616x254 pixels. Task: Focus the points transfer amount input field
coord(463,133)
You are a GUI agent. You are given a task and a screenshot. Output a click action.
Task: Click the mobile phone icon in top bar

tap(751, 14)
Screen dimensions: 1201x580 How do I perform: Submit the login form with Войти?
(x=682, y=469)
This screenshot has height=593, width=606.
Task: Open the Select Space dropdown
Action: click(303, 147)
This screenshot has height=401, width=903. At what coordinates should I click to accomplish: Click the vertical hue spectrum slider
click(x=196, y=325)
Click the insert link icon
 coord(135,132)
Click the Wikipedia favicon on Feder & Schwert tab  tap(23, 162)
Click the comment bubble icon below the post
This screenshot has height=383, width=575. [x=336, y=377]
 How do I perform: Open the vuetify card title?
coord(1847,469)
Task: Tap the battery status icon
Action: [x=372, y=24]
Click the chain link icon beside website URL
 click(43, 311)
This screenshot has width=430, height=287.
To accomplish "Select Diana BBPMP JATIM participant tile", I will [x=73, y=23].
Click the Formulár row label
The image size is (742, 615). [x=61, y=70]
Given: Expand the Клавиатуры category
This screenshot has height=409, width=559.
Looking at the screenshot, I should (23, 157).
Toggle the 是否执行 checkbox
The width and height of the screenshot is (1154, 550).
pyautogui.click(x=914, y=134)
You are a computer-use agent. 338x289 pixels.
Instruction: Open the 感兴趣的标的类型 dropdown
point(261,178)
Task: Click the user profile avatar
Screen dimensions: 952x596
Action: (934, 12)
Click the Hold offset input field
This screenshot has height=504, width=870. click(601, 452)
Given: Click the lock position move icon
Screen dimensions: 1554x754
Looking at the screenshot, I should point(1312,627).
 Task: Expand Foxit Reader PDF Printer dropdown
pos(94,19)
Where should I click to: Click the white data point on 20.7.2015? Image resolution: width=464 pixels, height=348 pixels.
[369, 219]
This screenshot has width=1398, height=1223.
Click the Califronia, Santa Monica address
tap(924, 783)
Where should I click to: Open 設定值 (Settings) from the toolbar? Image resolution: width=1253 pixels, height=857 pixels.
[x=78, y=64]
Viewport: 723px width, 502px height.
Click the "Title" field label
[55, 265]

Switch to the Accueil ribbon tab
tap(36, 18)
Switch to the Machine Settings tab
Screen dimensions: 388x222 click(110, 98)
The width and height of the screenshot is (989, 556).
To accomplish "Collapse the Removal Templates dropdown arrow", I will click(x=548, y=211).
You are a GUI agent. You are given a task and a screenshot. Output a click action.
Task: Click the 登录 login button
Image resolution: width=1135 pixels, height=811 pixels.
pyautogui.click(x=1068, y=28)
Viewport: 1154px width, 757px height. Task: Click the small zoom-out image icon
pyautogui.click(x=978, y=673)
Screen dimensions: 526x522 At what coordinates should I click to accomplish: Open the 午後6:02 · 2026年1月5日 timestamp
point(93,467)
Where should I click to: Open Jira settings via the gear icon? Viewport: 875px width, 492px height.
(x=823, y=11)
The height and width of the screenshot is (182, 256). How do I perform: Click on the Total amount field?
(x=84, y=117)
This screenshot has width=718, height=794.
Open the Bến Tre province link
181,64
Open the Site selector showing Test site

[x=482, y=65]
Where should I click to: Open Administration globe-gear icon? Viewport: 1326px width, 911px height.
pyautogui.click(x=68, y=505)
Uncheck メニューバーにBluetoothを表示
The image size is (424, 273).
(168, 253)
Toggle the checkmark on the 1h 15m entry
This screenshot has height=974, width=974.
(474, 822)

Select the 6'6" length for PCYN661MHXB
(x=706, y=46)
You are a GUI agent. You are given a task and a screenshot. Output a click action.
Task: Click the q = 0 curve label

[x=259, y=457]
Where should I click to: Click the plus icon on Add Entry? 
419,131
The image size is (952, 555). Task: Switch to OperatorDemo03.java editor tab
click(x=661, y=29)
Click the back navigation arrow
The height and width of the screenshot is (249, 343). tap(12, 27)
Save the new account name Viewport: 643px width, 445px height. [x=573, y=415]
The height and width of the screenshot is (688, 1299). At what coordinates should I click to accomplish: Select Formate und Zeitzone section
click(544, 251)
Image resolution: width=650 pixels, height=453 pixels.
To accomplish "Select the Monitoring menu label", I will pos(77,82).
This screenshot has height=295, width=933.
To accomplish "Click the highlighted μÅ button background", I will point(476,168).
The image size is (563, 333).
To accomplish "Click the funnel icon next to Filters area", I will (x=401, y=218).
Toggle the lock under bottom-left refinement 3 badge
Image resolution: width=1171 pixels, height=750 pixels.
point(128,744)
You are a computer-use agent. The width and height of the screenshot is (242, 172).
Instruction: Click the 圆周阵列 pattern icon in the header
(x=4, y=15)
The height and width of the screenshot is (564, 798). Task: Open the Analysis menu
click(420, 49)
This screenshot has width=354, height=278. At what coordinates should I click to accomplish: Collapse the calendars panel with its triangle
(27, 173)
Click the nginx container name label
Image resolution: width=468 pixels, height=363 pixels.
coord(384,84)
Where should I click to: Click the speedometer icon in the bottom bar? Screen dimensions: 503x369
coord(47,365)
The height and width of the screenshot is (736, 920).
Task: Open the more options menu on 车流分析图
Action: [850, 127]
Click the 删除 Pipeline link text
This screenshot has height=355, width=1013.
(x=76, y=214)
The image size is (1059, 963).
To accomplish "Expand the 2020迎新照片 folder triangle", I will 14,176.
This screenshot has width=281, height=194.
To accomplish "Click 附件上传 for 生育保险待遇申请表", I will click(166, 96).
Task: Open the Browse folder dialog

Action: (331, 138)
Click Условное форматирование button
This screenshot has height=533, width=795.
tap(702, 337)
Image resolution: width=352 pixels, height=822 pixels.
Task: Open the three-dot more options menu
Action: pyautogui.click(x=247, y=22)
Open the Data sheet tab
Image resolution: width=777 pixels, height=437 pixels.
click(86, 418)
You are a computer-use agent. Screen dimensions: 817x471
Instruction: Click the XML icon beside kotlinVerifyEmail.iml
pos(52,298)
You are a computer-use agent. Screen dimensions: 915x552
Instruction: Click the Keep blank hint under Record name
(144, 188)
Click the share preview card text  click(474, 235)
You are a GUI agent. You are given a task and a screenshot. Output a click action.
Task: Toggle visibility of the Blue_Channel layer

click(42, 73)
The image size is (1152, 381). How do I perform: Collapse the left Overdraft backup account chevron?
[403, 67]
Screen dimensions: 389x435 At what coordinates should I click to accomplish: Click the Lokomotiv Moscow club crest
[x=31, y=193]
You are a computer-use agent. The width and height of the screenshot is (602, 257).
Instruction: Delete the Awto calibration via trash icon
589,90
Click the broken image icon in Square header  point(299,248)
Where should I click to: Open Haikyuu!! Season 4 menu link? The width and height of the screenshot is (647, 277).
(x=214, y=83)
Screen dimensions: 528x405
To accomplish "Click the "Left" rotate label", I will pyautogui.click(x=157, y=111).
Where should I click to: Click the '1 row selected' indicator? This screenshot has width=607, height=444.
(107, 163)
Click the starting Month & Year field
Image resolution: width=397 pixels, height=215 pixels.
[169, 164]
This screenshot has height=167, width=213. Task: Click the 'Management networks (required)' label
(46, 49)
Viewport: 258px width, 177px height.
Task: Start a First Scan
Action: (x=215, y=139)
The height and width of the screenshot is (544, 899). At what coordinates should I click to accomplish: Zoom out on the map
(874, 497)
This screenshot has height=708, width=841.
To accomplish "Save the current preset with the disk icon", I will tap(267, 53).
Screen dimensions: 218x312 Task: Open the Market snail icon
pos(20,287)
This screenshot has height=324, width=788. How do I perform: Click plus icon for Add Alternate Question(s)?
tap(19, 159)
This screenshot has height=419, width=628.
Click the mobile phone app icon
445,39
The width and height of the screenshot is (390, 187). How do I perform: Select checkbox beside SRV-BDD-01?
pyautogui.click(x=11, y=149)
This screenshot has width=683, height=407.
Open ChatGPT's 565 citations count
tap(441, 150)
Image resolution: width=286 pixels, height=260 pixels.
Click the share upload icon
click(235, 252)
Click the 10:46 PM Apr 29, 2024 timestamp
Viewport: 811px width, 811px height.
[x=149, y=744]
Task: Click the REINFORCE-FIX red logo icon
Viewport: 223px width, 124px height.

════════════════

▶ _Problem details_
Return every line in the records that includes the string "text".

▶ _Result of this exercise_
Click the 删除 Pipeline link text
Click the share preview card text  click(474, 235)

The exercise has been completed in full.